Le disque fini il faut lui trouver une pochette, on aurait pu prendre des très jolies photos sur internet. Et pour l’histoire Arman il est là depuis un petit bout de temps, c’est un vrai artiste et sa route est jolie. Et Guillaume il faisait ses premiers pas en tant qu’artiste. Des mecs comme Arman et Guillaume il n’y en a pas beaucoup, c’est à dire que ce sont des défendeurs de la liberté musicale et artistique. Je pense que les amis ça s’admire, et Arman c’est un vrai ami. C’était vraiment logique. Guillaume aimait bien ses dessins et ses tatouages, il lui a demandé s’il avait envie de faire la pochette. Arman a accepté, c’est très simple comme fonctionnement. C’est familial.

Avez-vous de futurs projets pour le groupe ?

Un album qui commence à être pas mal avancé, on doit avoir une petite dizaine de titres qui sont bien avancés. Ça sera quasiment le même fonctionnement, je peux déjà vous dévoiler le casting. Il y aura Pauline, Fabien, Matthieu, Guillaume, Darko (Animal Triste, Darko), moi et sans doute quelques invités. C’était rigolo d’entendre chanter Guillaume derrière un micro pour la première fois en studio pour le premier disque, il ne l’avait jamais fait et on a été surpris par la chaleur et la qualité de sa voix. Et je me suis rendu compte en enregistrant pour ce deuxième disque sans vous dévoiler quoi que ce soit, que sans prendre de cours de chant sa voix avait pris de l’épaisseur elle est encore plus belle. Il nous reste un peu d’arrangement à faire, bien évidemment le mixage mais ça arrivera bien après. En tout cas c’est enregistré par David Fontaine et ça c’est important. Ça commence à bien bosser sur la pochette, je peux déjà vous dire que ça sera Léonard Titus qui a fait celle d’Animal Triste. On est très content de faire ça avec Guillaume, Fabien, Darko, Matthieu et Pauline. Il y a vraiment toujours cette même spontanéité qui est vraiment tout aussi chouette.

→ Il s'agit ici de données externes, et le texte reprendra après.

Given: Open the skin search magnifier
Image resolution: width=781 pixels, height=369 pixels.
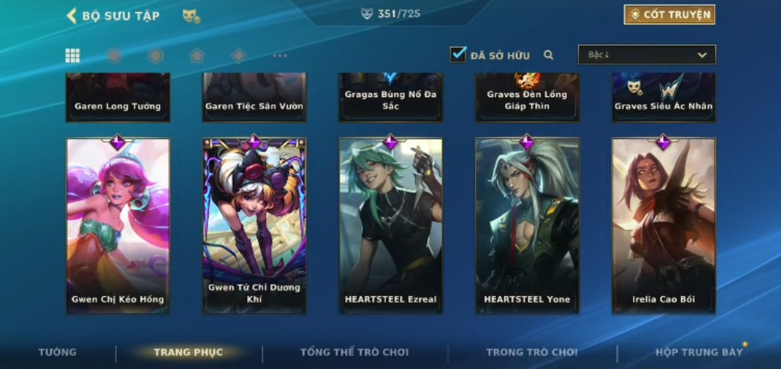Looking at the screenshot, I should [x=549, y=55].
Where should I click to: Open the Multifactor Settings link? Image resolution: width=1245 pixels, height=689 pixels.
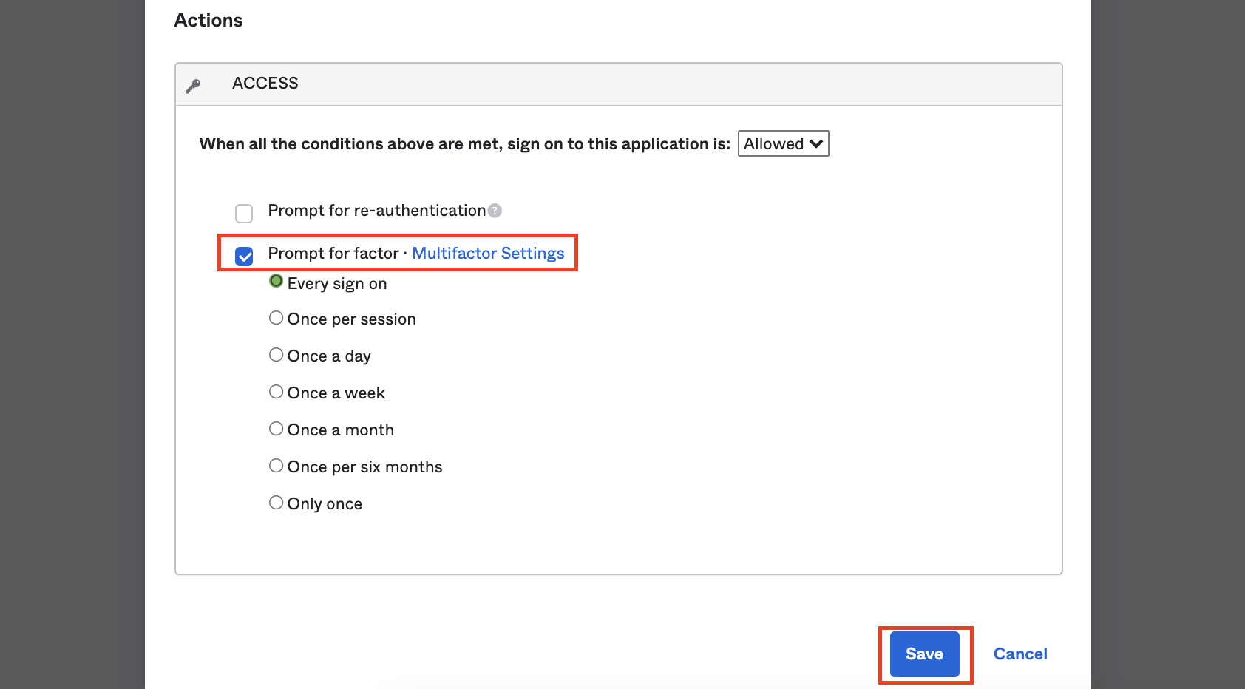[x=488, y=254]
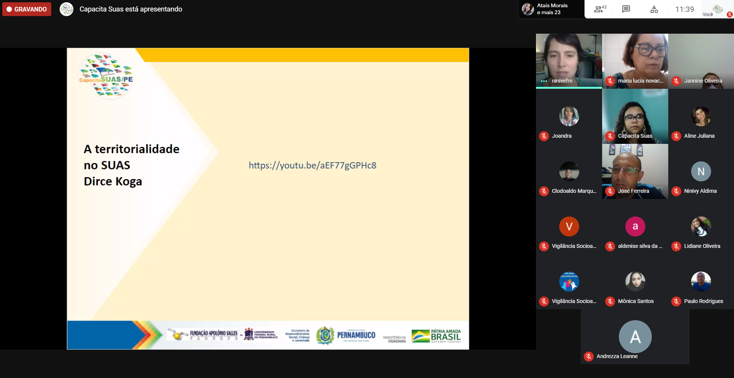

Est-ce que la situation sanitaire a changé votre façon de travailler ?

Pas tellement ce qui a juste changé c’est que c’est plus compliqué de trouver des créneaux pour enregistrer, parce qu’il y a la distance géographique et le travail des uns et des autres. City Of Exiles c’est ce genre de projet où on bosse vraiment à coup de 4 jours, on essaie de se faire une session du jeudi soir au lundi matin et on travaille à fond. 

Quelle est ta chanson préférée de l’album ? Pourquoi ?

La première Amor For Broken Heart, il y a un truc quand les violons rentrent qui se passe. Il y a quelque chose de très touchant dans le chant un peu post-rock à la Godspeed You ! Black Emperor que je trouve intéressant dans cette chanson. J’aime beaucoup la mélancolie de Someone aussi, pour le coup c’est celle qui est le plus comme The National. Dirty Lovers, sur celle-ci il y a un solo de Fabien que je trouve hallucinant. Il a encore réussi à m’époustoufler, je me suis dit mais « waouh quel chouette guitariste ».

Est-ce que vous comptez faire des concerts ?

Oui bien sûr admettons que la Covid ne soit plus là, oui ça serait vraiment super. Ça sera à mon avis des concerts ponctuels, pas des grosses tournées mais plutôt des concerts évènementiels dans de supers lieux. Enfin pour moi c’est un peu ce que j’imagine pour City Of Exiles. Trouver un endroit assez dingue genre une chapelle. Pour moi il y a un truc un peu chorale, un peu à la Arcade Fire à trouver quelque chose d’intéressant comme ça avec beaucoup d’instruments … Je pense que c’est ce qu’il faudrait faire quelque chose de très évènementiel avec ce groupe-là. Je vois ça comme un objet noir et délicat qui devrait prendre vie de temps en temps dans des lieux incongrus. Maintenant je vous dis ça mais il faut qu’on en discute tous ensemble, mais je suis sûr que ça se fera.